Writing hasn't gotten me asked to prom yet, lol.
 

Penpilot

Staff
Article Team
This is what i always think of when people tell me "write because you enjoy it, don't do it if it isn't fun," It's a commitment. It's not GOING to be fun a lot of the time.

I think part of it is one has to determine what one wants to do with their writing. If you want to be published, yeah, it's going to be work, and work isn't always fun. But if all you want to do is write for yourself, then do it or don't.

But like I said, if you want to be published, it most definitely is a commitment. It's commitment to yourself to getting better, to become the best writer you can be. And that means writing when you're happy. Writing when you're sad. Writing when you don't want to. Writing when you don't have time. It means making time to write no matter how filled up your life is.

When I was going to school, I didn't have much free time. I was always tired from studying, but I still managed to write a little. I did it during my breaks in studying. Nothing spectacular, a page or two of what ever came to mind at the moment. Sometimes it was describing what I saw out the window of the library. Other times it was short bios of some of the strangers studying in the library with me.

I never did anything with it. Those bits of writing are weaved into my the pages of my math, physics, etc. note books, and they're all sitting the attic, never to see the light of day again. They were a way to stretch my writing muscles. I'm sure there are some cool ideas amongst the chaff, but meh, plenty more where that came from.
 

Demesnedenoir

Myth Weaver
Early morning tangent run:

Writing is a bit like bull riding, rather than other sports... not only is your success dependent on the mood of the bull, your payday depends on a judge too. 8 seconds means you met the minimum criteria, woohoo for you!

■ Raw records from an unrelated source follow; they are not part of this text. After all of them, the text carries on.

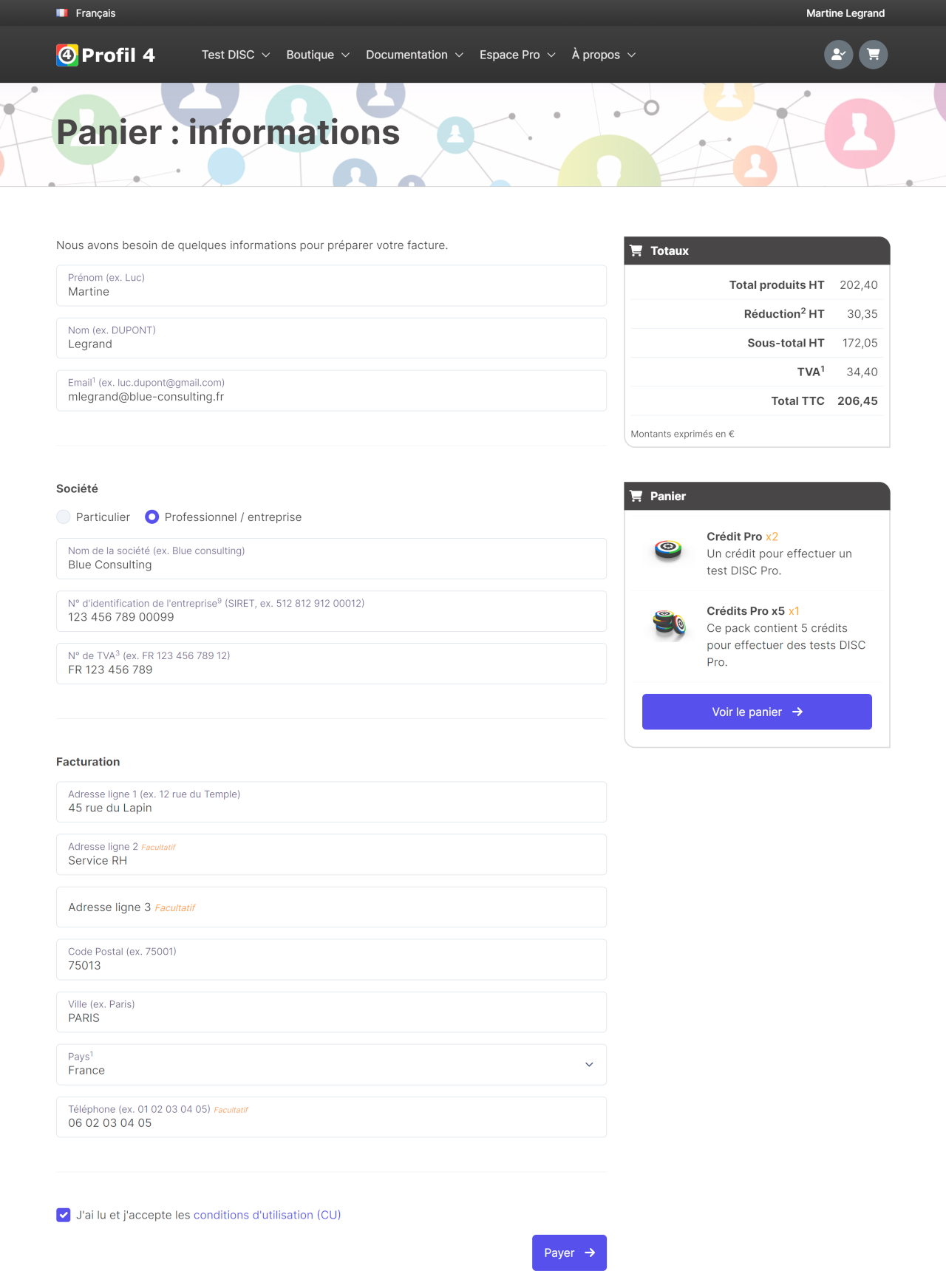The width and height of the screenshot is (946, 1288).
Task: Open the user account icon
Action: (838, 55)
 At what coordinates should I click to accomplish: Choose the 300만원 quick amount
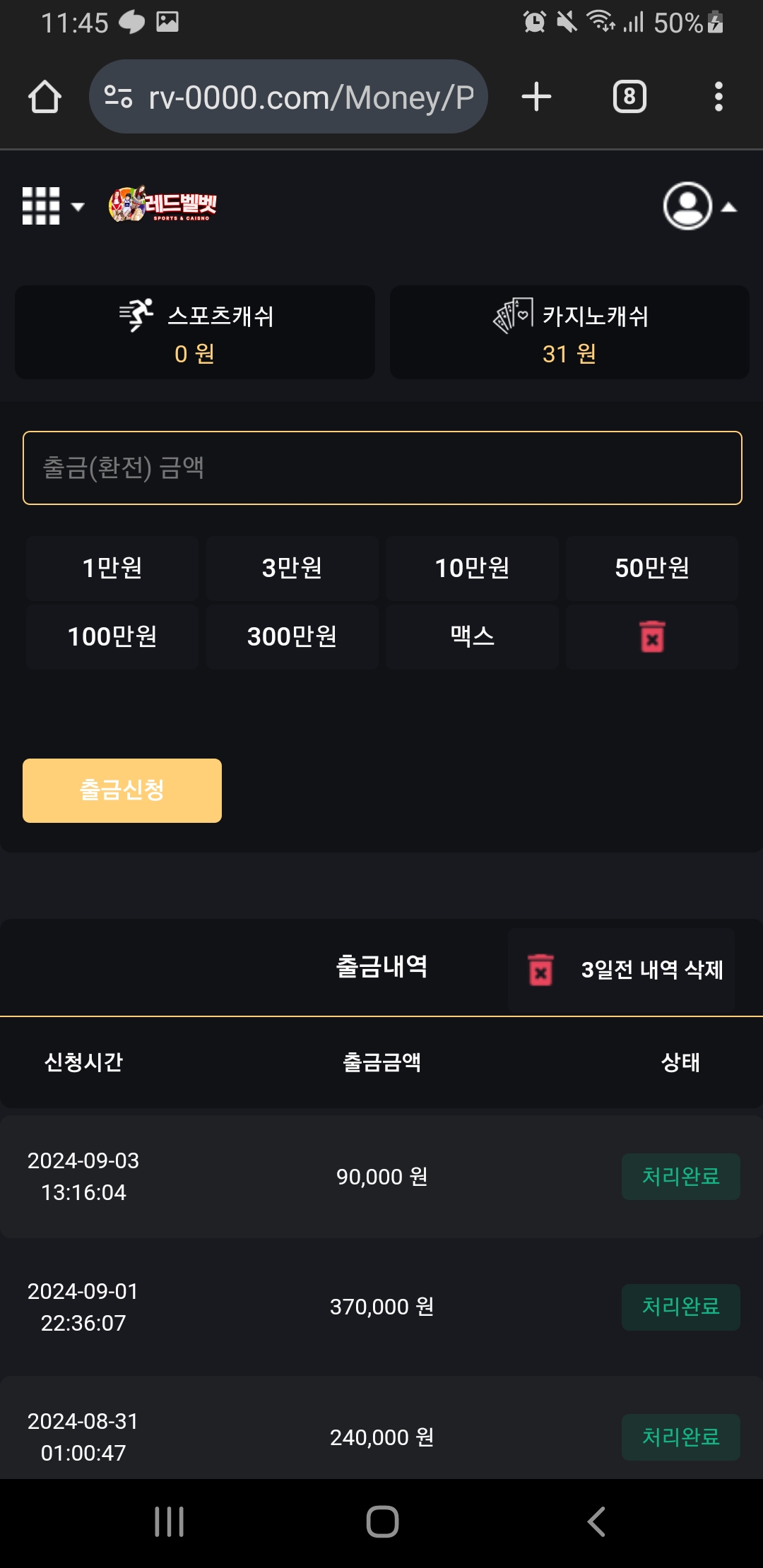coord(292,636)
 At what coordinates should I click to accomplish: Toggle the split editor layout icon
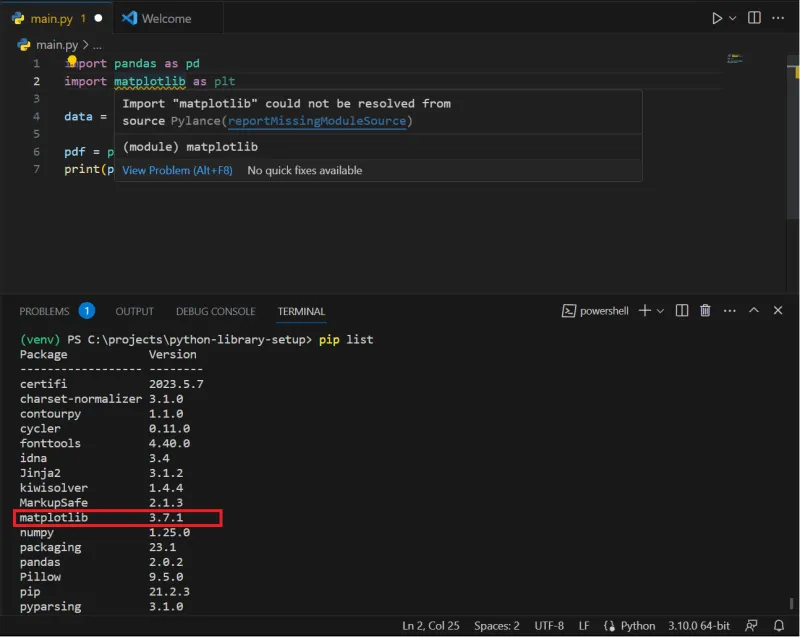(753, 17)
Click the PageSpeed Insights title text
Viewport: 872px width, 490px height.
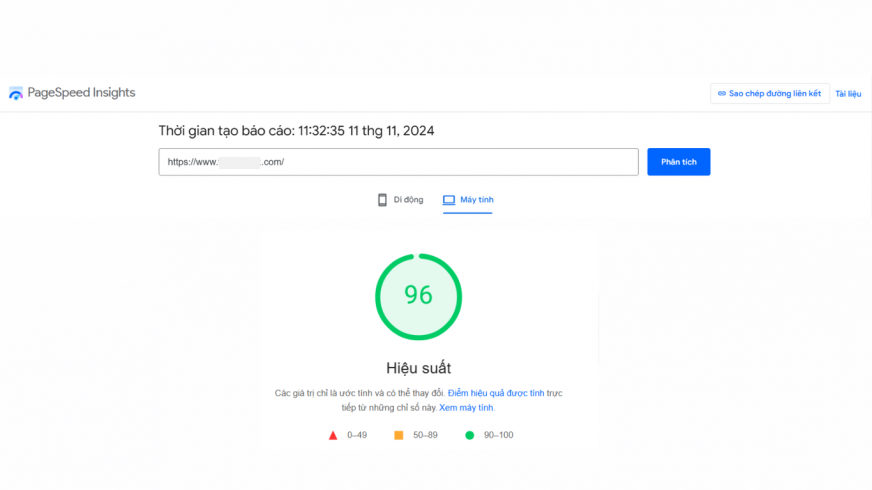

8 seconds is a bit like finishing the novel, the ride is all the technical skills which we hopefully develop, and the bull is all the story and plot stuff. As the writer we have advantage (or disadvantage) of creating the bull (pucky in many cases) but in the end we rely upon a judge to tell us whether we've done better than the other po' cowshmuck dumb enough to jump on a friggin' bull. And worse, there aren't any rules for scoring (outside of meeting technical elements) and it comes down to whether a judge likes the bull (pucky) we've splattered on the page.

Unlike the great sports involving a timer, swimming and track and such, it's almost impossible to tell whether we're improving the bull (once past basics), and the human psyche likes to have that clock to tell them they're getting better. In some strange way, this is probably a part of why word counts matter to so many writers: They can't tell if they're writing worth a pucky but they can at least measure the number of words they've written today. If writing were like World of Warcraft and you could see your improvement in a "skill number"... damn that'd be nice.

Yeah, I can't say it is super fun, honestly. I mean, it is, but I see it the same way Chessie sees it, like sports.

When I was four my parents put me in swim club and I hated it. I never dove in the water, ever. I didn't swim any of the races, I just cried and cried on the pool deck.

But they wouldn't let me quit.

Then as a child I had meets on the weekends so I could never go to sleep over party's with my friends or even stay late at birthdays. I hated it.

But they wouldn't let me quit.

Then as a teenager I got good. Really good. Record breaking good. I got invited to prom by a Canadian Olympain. Yep. That's my claim to fame. And I loved it.

Loved it.

And that is how I see writing. Most of the time it sucks. But the better I get and the harder I work the more enjoyment and satisfaction I get. It is not easy. Ever. But it is very rewarding.
 
C

Chessie

Guest
I would love to hear the Pip Boy leveling up sound whenever I reach new heights in my writing skill. Then I could open it up and choose a new skill perk like "Antagonist Supreme--you now know how to write villains that strike chords of fear in your audience."